16. PATENT INFRINGEMENT:
COMPANY reserves the right to discontinue deliveries of any material, the manufacture, sale or use of which in COMPANY'S opinion would involve patent infringement. Buyer shall indemnify and hold harmless the COMPANY, its successors and assigns and affiliates against and from any and all damages, claims, and judgments for damages and costs arising out of any suit alleging infringement of any U.S. or foreign patent or trademark by the goods supplied by COMPANY under this order made in accordance with any design and/or specification furnished by Buyer to COMPANY; and Buyer shall, if COMPANY desires, defend COMPANY, at Buyer's expense in any such suits for alleged infringement.
17. ASSIGNMENT AND APPLICABLE LAW:
Except to a successor-in-interest, neither party shall assign this Order without the prior written consent of the other party. This contract shall be governed by, and construed in accordance with, the laws of the State of Massachusetts without the application of conflict of laws principles.
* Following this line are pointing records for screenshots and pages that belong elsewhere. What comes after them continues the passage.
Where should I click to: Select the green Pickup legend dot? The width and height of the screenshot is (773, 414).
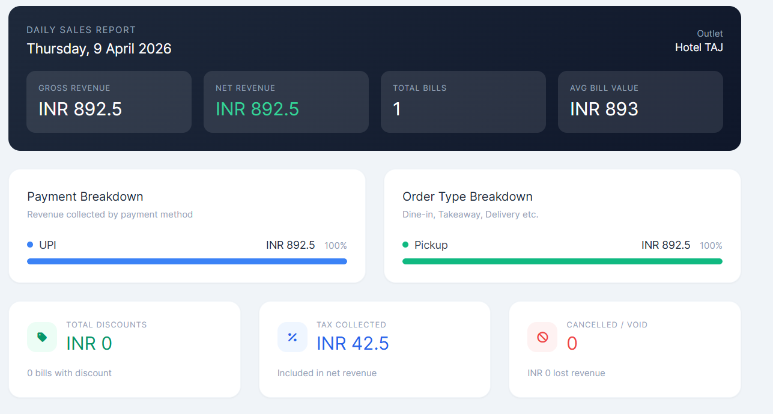pos(406,245)
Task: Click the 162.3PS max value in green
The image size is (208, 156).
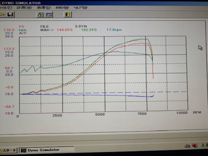Action: [x=89, y=30]
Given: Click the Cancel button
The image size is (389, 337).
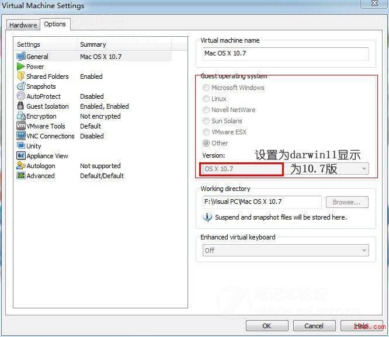Looking at the screenshot, I should click(x=314, y=325).
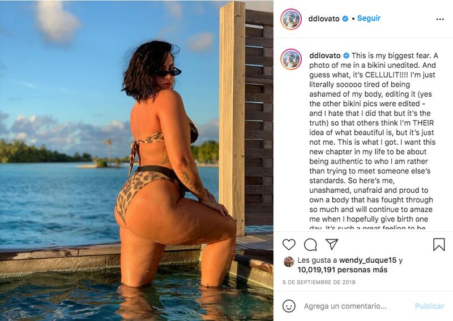
Task: Click ddlovato username in caption
Action: (x=324, y=55)
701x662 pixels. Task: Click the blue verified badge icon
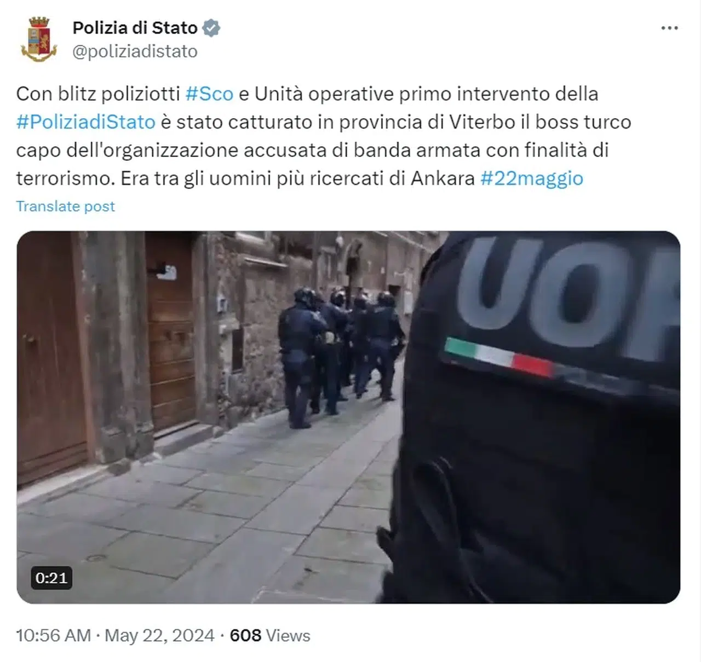[x=211, y=28]
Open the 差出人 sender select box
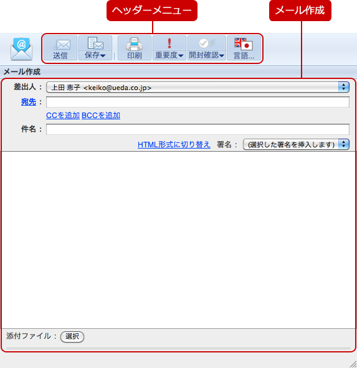 198,87
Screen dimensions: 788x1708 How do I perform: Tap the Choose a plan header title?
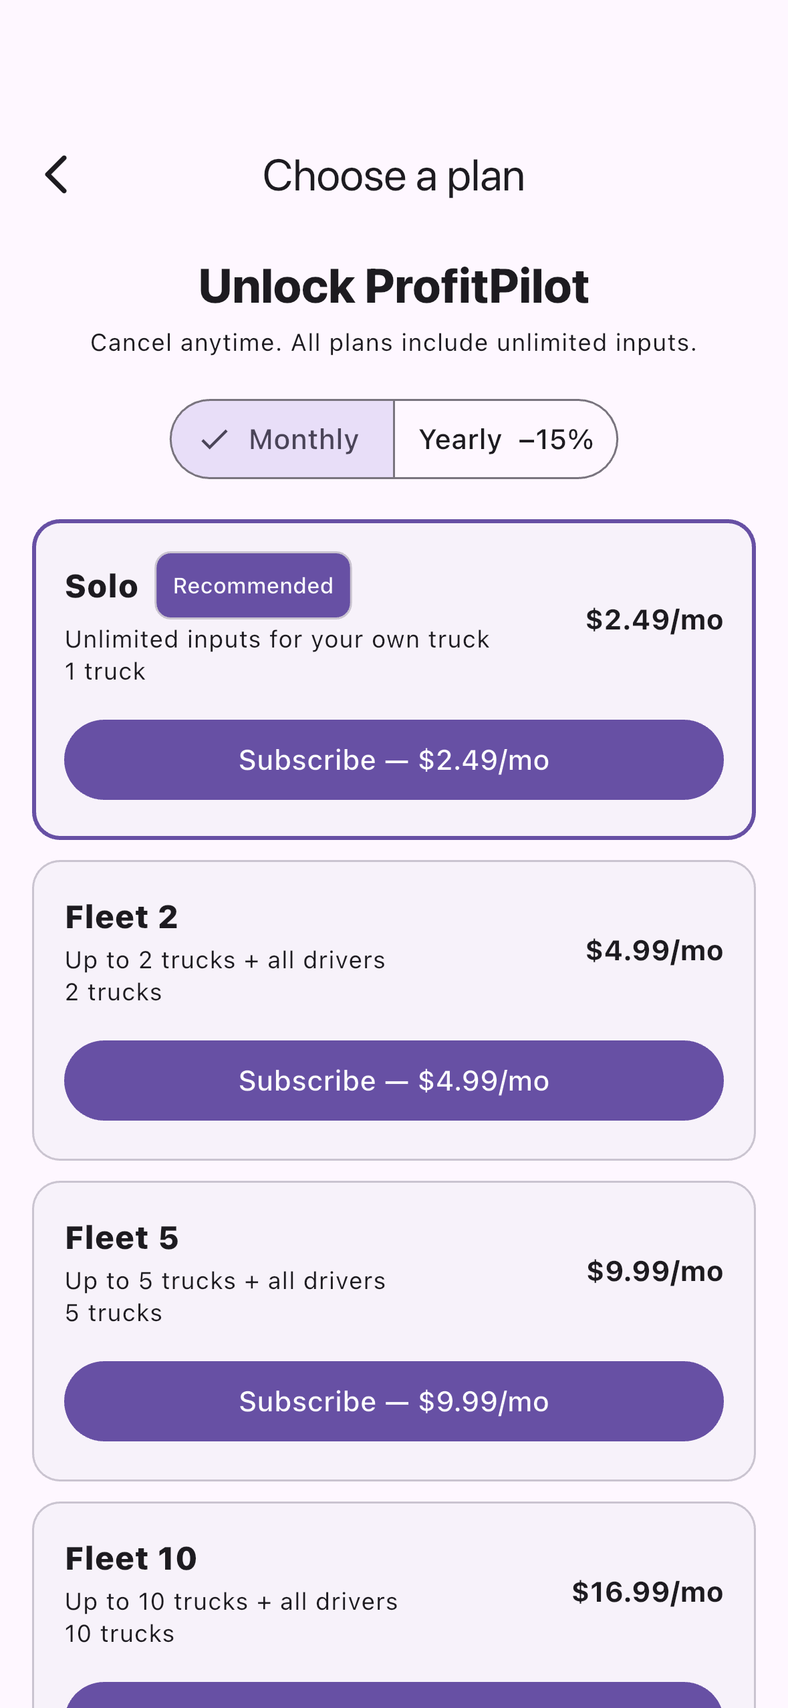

COMPANY shall have the right to collect from Buyer its reasonable expenses, including attorneys’ fees, incurred in enforcing this Order. The rights and obligations herein shall survive completion of the final payment under this Order.
All obligations of confidentiality owed to the COMPANY or its affiliates by Buyer with respect to any materials or information furnished to Buyer subject to such obligations shall remain in full force and effect and nothing herein shall affect such obligations.
Nothing in this Order shall be construed to place the Parties in the relationship of partners or joint ventures, and the Parties shall have no power to obligate or bind the other in any manner whatsoever.
No waiver by COMPANY of any breach of this Order by the Buyer shall be considered as a waiver of the subsequent breach of the same or any other provision.
21. ERRORS SUBJECT TO CORRECTION:
All typographical, stenographic and arithmetical errors are subject to correction.